Üniversiteden sonra?
Ondan sonraki hayatımızda üniversite tahsili bittikten sonra Kimyager olarak bir şeyler yapmamız lazım mecburiyeti ile başladık işe… Kimyageriz, illa bir imalat yapacağız. Önce çamaşır suyu, tuzruhu, temizlik maddeleri, sıvı deterjan, kolonya imalatı ve daha sonradan ise Gümüşhane’nin platosunun doğal gıda potansiyeli bizi özellikle bitki ve meyve çaylarını üretmeye yöneltti. Ondan sonra çay imalatına 1985 yılında başladık.
Üniversiteyi bitirdikten sonra ilk düşünceniz ne oldu?
Kamu sektörünü hiç düşünmedik. Bir sınıf arkadaşımız Van Gölü’nde sodaları at arabalarıyla sürekli Türkiye’nin her yerine çekiliyordu. Sodyum nitrat ana sanayi maddesi ve önemli bir potansiyele sahip. 1944 depreminde Van Gölü’nün altında çatlamalar oluşunca diğer tatlı suların sızması sonucu Van Gölü bu potansiyelini kaybetmiş. Bunun üstünde bizim incelemelerimizde Arin Gölü’nde böyle bir sistem oluşturulabilir diye araştırmalarımızda bulduk. O gün İstanbul’da ilk kimya mühendislerinin, kimya profesörlerinin bu şirketi kurup çalıştırdığını ve doğunun şartlarında bu potansiyeli değerlendirmede çok ekonomik bulmadıklarını duyduk ve bunu biz değerlendirelim dedik. O hususta bunu değerlendirebilmek için bir arkadaşımızla İstanbul’a gittik. Kimya mühendisleri kendi dallarında çok itibarlı insanlar ve büyük potansiyeller. Biz daha yeni öğrenci çıkmışız, çok hoşlarına gitti bu düşüncemiz. O zamanlar şirket kurmak çok kolay değil. 1980 yıllarında yapıyoruz bu işleri. Aşağı yukarı neredeyse görüştüğümüz herkes ya bir fabrikanın müşaviri ya da önemli yerlerdeki insanlar. Türkiye’deki ilk sanayiyi oluşturan potansiyel insanlardı. Sonra biz bu işi devralacağız ama Ağrılı ve Patnoslu arkadaşlarım vardı. Arkadaşımın babasının haberi vardı bu işleri yapacağımızdan. Dedi ki “siz bu işleri yapıyorsunuz da buranın şartları ve buradaki insanların bu işi yapmanıza müsaade edeceğini zannetmiyorum” Allah razı olsun, bizi bu işten vazgeçirdi. Baktık ki iş öyle değil ondan vazgeçtik. Biz de Gümüşhane’de kendi çapımızda sanayiye başladık.

▶ **Kayıtlı bilgiler**
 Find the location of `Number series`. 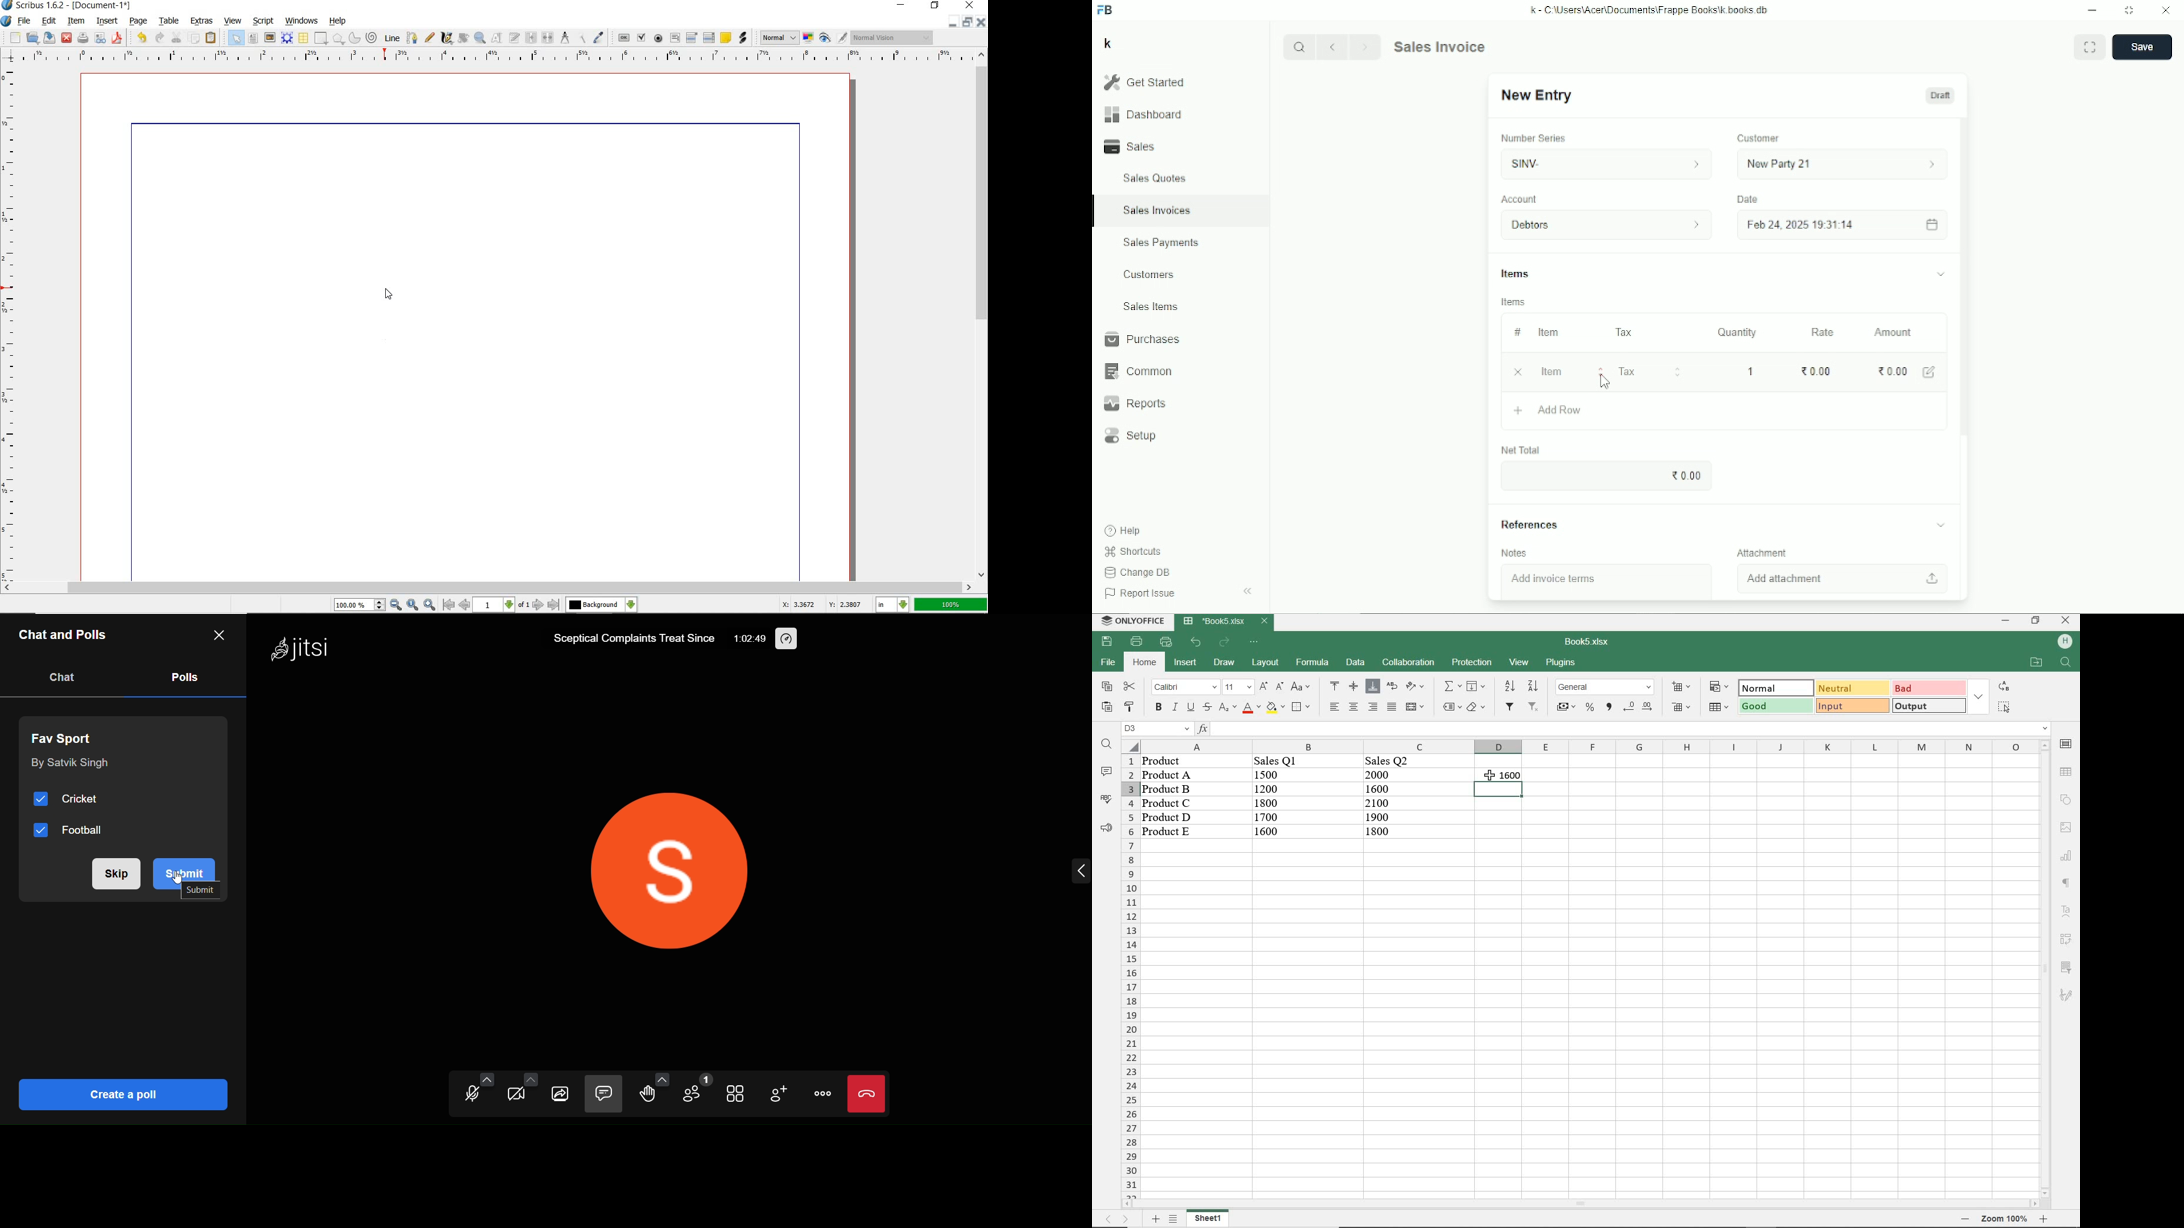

▶ **Yapılacak iş**
Röportajda "Üniversiteden sonra?" ifadesinden "düşünceniz ne oldu?" ifadesine kadar her şeyi, "kolonya" yerine "sabun" koyarak yeniden yazın.

▶ **Alıştırmanın cevabı**
Üniversiteden sonra?
Ondan sonraki hayatımızda üniversite tahsili bittikten sonra Kimyager olarak bir şeyler yapmamız lazım mecburiyeti ile başladık işe… Kimyageriz, illa bir imalat yapacağız. Önce çamaşır suyu, tuzruhu, temizlik maddeleri, sıvı deterjan, sabun imalatı ve daha sonradan ise Gümüşhane’nin platosunun doğal gıda potansiyeli bizi özellikle bitki ve meyve çaylarını üretmeye yöneltti. Ondan sonra çay imalatına 1985 yılında başladık.
Üniversiteyi bitirdikten sonra ilk düşünceniz ne oldu?